Biochanin A protects dopaminergic neurons against lipopolysaccharide-induced damage and oxidative stress in a rat model of Parkinson's disease

• Biochanin A could alleviate the animal's lesion induced by LPS and apomorphine.
• Biochanin A treated increased SOD and GPx activities and the decreased MDA content in LPS rats.
• Biochanin A inhibited LPS-induced microglial activation and protected dopaminergic neurodegeneration in the SNpc.
• Biochanin A inhibited the expression of p47phox, p67phox and gp91phox in the SNpc.

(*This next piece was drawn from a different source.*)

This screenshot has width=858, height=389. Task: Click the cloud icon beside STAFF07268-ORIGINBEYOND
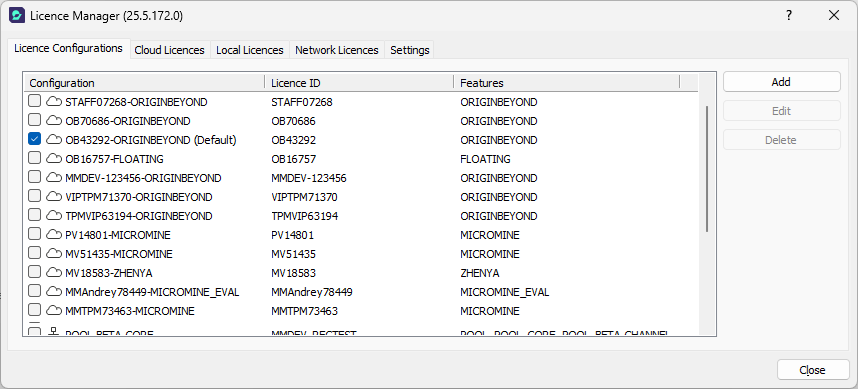tap(53, 102)
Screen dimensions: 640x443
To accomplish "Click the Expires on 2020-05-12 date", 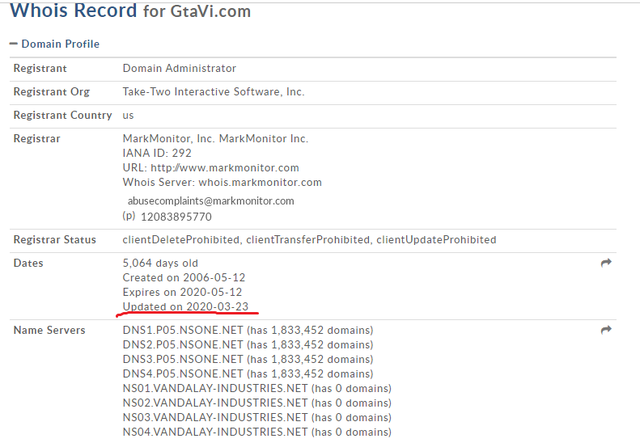I will coord(185,291).
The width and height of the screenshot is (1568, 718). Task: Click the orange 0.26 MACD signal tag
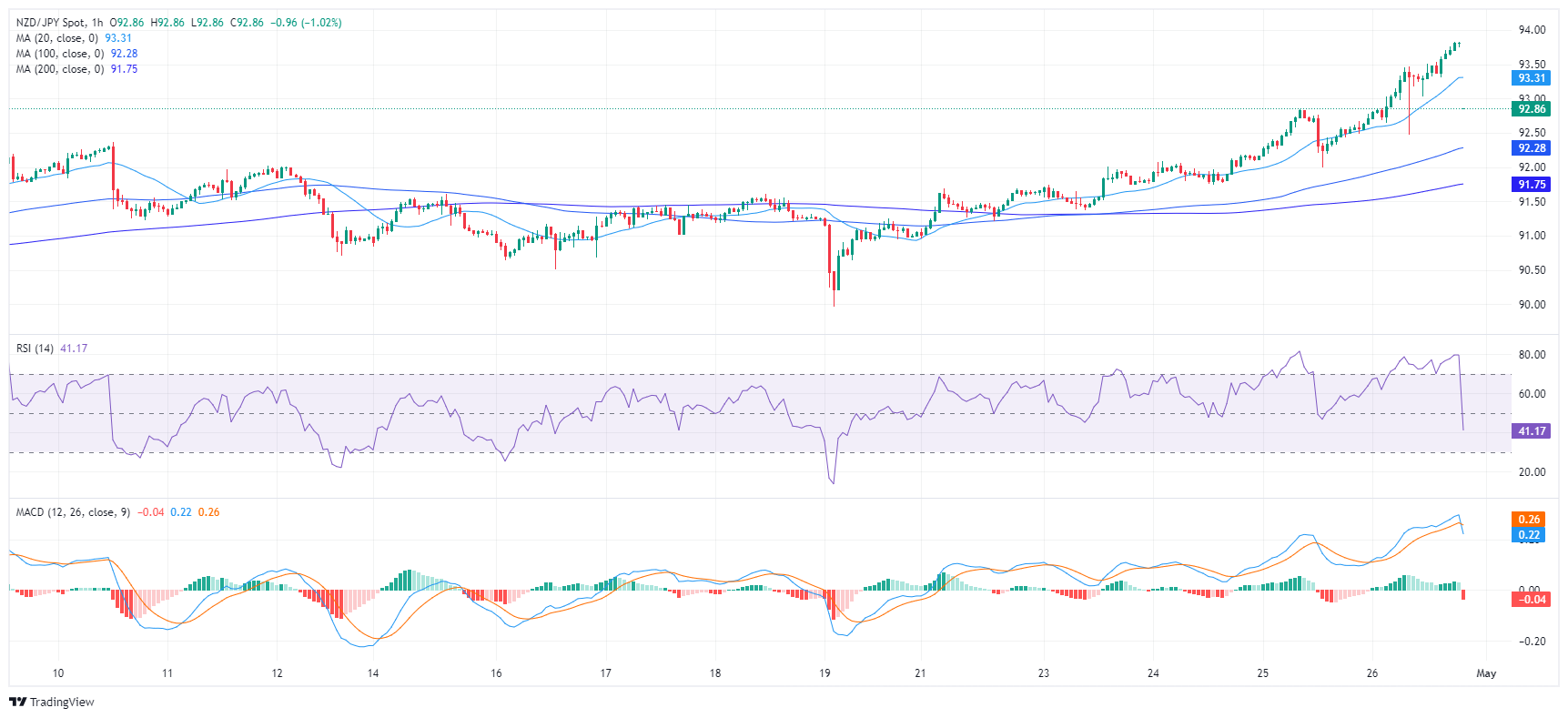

Parkinson's disease (PD) is the second most common neurodegenerative disease, which is characterized by loss of dopaminergic neurons in the substantia nigra pars compacta (SNpc). Accumulated evidences have suggested that oxidative stress is closely associated with the dopaminergic neurodegeneration of PD that can be protected by antioxidants. Biochanin A that is an O-methylated isoflavone in chickpea is investigated to explore its protective mechanism on dopaminergic neurons of the unilateral lipopolysaccharide (LPS)-injected rat. The results showed that biochanin A significantly improved the animal model's behavioral symptoms, prevented the loss of dopaminergic neurons and inhibited the deleterious microglia activation in the LPS-induced rats. Moreover, biochanin A inhibited nicotinamide adenine dinucleotide phosphate oxidase (NADPH oxidase) activation and malondialdehyde (MDA) production, increased superoxide dismutase (SOD) and glutathione peroxidase (GPx) activities in the rat brain. These results suggested that biochanin A might be a natural candidate with protective properties on dopaminergic neurons against the PD.